Nearly every day for the past five years, Vicki Hogarth has used Facebook to keep her community informed. As the news director for CHCO-TV—an independent, nonprofit television station in rural New Brunswick, Canada—she livestreamed town council meetings, posted monthly video interviews with local mayors, and shared at least a dozen posts daily. For many in the community of St. Andrews and the larger Charlotte County, it was the way to stay on top of local news.
One day in early August, that all ground to a halt. Meta had finally made good on a promise to block news content in Canada, in response to a new law that requires the company to pay news businesses for content that ends up on Facebook or Instagram. The CHCO-TV Facebook page, followed by 28,000 people—nearly 2,000 more than the entire county—has been wiped clean. “No posts available,” the newsfeed reads.
“It’s just gone,” Hogarth says.
Since 2008—the year after Facebook recentered its design around the newsfeed—Canada has lost 474 local news outlets, according to the latest report from the crowd-sourced Local News Research Project. Meanwhile, Facebook and Google together gobble up 80 percent of digital advertising dollars in Canada, leaving the country’s ever-dwindling news business to fight over the scraps. In 2021–2022, the government of Canada itself spent $11.4 million on Facebook and Instagram ads alone, and $64 million total on digital ads—more than half of its annual ad budget.

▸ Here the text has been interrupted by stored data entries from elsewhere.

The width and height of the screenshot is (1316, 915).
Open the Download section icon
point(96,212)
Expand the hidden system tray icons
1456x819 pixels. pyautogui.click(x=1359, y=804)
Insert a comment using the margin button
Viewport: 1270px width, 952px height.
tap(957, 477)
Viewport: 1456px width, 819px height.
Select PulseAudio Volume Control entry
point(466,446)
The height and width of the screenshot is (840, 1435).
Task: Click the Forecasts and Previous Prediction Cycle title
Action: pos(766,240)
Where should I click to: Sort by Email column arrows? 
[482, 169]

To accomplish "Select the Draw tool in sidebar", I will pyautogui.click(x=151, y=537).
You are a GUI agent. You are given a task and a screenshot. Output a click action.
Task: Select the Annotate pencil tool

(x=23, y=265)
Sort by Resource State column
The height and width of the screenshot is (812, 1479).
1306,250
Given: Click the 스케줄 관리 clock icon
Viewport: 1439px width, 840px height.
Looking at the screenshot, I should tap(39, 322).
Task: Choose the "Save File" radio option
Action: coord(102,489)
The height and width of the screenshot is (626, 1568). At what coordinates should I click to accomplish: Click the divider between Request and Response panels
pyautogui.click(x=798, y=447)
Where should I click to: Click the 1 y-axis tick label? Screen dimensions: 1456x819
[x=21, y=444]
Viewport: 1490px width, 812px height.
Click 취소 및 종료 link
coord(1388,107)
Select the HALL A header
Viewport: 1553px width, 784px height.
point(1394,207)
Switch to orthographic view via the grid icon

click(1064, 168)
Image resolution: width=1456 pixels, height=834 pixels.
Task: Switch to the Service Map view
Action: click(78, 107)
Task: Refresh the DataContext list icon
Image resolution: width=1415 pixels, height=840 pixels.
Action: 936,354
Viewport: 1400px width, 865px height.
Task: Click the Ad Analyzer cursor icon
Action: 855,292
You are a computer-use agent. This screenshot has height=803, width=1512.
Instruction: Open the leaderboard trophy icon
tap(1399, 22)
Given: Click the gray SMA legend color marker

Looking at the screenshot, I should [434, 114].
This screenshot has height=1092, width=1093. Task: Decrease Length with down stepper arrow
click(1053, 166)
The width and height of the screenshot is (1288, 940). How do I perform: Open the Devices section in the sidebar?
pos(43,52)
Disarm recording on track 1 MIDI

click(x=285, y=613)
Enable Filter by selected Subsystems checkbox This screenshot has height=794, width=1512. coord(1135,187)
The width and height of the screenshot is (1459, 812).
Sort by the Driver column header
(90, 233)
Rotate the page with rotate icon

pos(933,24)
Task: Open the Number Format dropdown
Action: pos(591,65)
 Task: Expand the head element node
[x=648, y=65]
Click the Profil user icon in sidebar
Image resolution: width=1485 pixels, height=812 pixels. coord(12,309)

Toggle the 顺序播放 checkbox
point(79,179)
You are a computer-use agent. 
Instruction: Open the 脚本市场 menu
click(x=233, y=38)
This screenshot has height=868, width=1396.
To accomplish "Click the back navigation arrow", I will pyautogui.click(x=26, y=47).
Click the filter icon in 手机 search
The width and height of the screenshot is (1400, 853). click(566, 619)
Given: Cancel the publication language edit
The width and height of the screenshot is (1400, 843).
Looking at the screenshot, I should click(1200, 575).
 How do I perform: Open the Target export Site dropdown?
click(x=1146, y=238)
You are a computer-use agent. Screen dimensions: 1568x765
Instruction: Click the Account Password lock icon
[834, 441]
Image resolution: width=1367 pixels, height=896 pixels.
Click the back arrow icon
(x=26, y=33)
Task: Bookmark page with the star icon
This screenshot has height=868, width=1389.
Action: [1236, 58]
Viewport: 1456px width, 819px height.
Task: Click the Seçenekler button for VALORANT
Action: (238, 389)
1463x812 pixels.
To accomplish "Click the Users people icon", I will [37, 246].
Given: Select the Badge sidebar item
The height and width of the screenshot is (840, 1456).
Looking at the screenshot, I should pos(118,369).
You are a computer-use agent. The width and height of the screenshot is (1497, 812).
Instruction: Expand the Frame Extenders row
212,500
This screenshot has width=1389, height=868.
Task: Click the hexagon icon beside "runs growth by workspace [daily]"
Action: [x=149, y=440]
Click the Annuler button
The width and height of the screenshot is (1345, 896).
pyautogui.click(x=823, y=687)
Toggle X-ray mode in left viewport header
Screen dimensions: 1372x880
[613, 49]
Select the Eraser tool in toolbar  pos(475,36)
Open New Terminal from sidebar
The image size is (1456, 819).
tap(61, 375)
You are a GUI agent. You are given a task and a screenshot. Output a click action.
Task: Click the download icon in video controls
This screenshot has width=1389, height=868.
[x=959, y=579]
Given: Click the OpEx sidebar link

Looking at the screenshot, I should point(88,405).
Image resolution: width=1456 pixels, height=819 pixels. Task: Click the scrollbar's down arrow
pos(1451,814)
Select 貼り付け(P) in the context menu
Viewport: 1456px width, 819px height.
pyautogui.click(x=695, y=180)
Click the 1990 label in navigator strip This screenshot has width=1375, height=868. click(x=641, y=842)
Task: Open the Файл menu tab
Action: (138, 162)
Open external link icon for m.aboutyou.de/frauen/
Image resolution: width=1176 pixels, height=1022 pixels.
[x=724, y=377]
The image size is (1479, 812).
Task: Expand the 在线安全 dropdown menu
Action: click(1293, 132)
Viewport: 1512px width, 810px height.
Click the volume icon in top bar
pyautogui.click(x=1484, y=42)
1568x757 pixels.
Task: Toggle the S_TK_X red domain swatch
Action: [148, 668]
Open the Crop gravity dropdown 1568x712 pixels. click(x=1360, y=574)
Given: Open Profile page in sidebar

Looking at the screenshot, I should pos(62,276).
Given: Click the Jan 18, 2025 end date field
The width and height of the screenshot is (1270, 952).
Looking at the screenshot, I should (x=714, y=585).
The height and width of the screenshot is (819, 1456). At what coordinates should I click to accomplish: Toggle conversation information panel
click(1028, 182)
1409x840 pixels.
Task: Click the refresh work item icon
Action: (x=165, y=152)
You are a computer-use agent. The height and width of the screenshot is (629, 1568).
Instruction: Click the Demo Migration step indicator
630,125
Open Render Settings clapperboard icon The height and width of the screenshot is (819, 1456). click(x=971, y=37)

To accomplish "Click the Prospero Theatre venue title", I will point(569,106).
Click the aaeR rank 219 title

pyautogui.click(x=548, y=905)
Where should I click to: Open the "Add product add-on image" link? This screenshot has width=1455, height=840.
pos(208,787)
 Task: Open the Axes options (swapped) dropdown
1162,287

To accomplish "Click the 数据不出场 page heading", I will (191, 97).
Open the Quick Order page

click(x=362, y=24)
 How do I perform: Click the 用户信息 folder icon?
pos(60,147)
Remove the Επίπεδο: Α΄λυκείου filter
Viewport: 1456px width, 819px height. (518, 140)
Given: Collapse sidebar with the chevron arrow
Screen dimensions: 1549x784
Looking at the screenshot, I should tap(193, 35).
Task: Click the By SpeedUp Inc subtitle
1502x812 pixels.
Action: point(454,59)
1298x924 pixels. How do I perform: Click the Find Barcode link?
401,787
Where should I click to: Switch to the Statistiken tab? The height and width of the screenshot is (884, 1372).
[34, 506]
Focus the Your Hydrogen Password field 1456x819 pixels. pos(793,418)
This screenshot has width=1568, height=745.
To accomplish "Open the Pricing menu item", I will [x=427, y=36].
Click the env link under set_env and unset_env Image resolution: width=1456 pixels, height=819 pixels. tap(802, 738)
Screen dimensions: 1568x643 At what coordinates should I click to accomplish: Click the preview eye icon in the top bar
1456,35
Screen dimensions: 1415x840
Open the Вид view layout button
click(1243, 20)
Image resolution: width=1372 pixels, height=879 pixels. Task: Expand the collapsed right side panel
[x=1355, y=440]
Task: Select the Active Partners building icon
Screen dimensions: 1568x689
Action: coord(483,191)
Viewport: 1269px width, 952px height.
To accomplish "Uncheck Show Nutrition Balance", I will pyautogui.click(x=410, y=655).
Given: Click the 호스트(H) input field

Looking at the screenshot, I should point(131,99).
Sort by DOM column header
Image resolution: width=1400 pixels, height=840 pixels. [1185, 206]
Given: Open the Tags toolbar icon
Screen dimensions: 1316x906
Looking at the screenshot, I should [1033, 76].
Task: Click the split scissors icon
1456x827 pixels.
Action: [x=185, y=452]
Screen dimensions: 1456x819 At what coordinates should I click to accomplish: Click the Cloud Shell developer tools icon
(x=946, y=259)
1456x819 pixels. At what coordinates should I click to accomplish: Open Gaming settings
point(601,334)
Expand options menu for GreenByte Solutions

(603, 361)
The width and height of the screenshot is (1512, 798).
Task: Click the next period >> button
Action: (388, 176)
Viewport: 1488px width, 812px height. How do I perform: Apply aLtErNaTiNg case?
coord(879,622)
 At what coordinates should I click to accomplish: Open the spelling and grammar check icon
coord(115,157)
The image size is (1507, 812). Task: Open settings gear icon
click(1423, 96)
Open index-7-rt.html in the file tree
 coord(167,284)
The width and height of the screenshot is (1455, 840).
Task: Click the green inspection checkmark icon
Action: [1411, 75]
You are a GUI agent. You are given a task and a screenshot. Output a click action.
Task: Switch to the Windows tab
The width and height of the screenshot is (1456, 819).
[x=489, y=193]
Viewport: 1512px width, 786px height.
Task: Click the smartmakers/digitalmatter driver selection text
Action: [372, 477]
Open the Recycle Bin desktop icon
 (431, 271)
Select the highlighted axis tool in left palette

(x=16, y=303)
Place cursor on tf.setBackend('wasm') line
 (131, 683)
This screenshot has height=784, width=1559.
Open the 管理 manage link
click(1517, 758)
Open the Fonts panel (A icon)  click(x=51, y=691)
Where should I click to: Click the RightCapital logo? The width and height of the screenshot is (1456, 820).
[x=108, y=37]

The issue of Meta and Google’s dominance over ad revenue has been the underlying catalyst of new legislation known as the Online News Act, or Bill C-18. Passed in June, C-18 requires companies like Meta and Alphabet to pay Canadian news businesses when their content ends up on “digital news intermediary” platforms.
Long before the bill was passed, Meta warned the government that the only way it could comply with the law was to “end news availability” in Canada, effectively blocking Canadians’ ability to post and view links to news sites, including non-Canadian outlets. Many news companies warned the government that C-18 would devastate an already struggling industry. The Canadian government doubled down, saying that Meta should support the news industry it helped decimate.
Canada believed it could play hardball and win, as Australia had done the year prior with its news media bargaining code. With the world watching, Canada rushed C-18 through before breaking for summer vacation. It hoped the legislation would set a precedent others could emulate. And then the wildfires struck.
Now, government officials and news outlets caught in the crossfire are now learning a lesson in the hardest way possible: Meta does not bend to governments, even when lives are at stake.
Sitting three miles from the US state of Maine, on the edge of the Bay of Fundy, St. Andrews is the kind of place where everybody knows each other. The last census counted 2,048 residents, and the tight-knit community has become even tighter since the pandemic.